TAREA A REALIZAR: Reproduce sin ningún cambio cada una de las filas que siguen.
^^^^^^^^^^^^^^^^
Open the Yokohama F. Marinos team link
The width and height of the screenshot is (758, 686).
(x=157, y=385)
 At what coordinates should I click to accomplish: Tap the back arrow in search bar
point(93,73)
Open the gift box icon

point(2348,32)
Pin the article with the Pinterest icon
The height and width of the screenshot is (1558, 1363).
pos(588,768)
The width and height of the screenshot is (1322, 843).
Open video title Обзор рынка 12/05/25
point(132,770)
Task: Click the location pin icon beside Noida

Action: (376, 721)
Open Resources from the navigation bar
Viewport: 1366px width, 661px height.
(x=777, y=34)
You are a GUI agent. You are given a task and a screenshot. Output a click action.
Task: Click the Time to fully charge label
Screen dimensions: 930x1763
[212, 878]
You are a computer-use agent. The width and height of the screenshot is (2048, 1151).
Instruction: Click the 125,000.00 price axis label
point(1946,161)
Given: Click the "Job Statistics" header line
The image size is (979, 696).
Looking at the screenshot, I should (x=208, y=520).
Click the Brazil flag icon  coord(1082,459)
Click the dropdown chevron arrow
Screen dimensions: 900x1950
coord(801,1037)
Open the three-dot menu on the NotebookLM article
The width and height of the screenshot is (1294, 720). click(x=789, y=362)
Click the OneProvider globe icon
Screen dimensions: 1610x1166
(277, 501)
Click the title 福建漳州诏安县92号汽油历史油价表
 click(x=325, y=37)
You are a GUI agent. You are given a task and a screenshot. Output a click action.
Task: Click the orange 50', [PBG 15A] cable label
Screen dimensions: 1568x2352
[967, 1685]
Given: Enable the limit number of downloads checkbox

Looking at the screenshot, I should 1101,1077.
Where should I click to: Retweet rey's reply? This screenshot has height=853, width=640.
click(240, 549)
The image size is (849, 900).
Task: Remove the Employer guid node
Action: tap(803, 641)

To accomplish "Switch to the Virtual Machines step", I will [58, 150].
^^^^^^^^^^^^^^^^
SOLUCIÓN ESCRITA:
Open the Yokohama F. Marinos team link
The width and height of the screenshot is (758, 686).
(x=157, y=385)
 At what coordinates should I click to accomplish: Tap the back arrow in search bar
point(93,73)
Open the gift box icon

point(2348,32)
Pin the article with the Pinterest icon
The height and width of the screenshot is (1558, 1363).
pos(588,768)
The width and height of the screenshot is (1322, 843).
Open video title Обзор рынка 12/05/25
point(132,770)
Task: Click the location pin icon beside Noida

Action: (376, 721)
Open Resources from the navigation bar
Viewport: 1366px width, 661px height.
(x=777, y=34)
You are a GUI agent. You are given a task and a screenshot. Output a click action.
Task: Click the Time to fully charge label
Screen dimensions: 930x1763
[212, 878]
You are a computer-use agent. The width and height of the screenshot is (2048, 1151).
Instruction: Click the 125,000.00 price axis label
point(1946,161)
Given: Click the "Job Statistics" header line
The image size is (979, 696).
Looking at the screenshot, I should (x=208, y=520).
Click the Brazil flag icon  coord(1082,459)
Click the dropdown chevron arrow
Screen dimensions: 900x1950
coord(801,1037)
Open the three-dot menu on the NotebookLM article
The width and height of the screenshot is (1294, 720). click(x=789, y=362)
Click the OneProvider globe icon
Screen dimensions: 1610x1166
(277, 501)
Click the title 福建漳州诏安县92号汽油历史油价表
 click(x=325, y=37)
You are a GUI agent. You are given a task and a screenshot. Output a click action.
Task: Click the orange 50', [PBG 15A] cable label
Screen dimensions: 1568x2352
[967, 1685]
Given: Enable the limit number of downloads checkbox

Looking at the screenshot, I should 1101,1077.
Where should I click to: Retweet rey's reply? This screenshot has height=853, width=640.
click(240, 549)
The image size is (849, 900).
Task: Remove the Employer guid node
Action: tap(803, 641)

To accomplish "Switch to the Virtual Machines step", I will [58, 150].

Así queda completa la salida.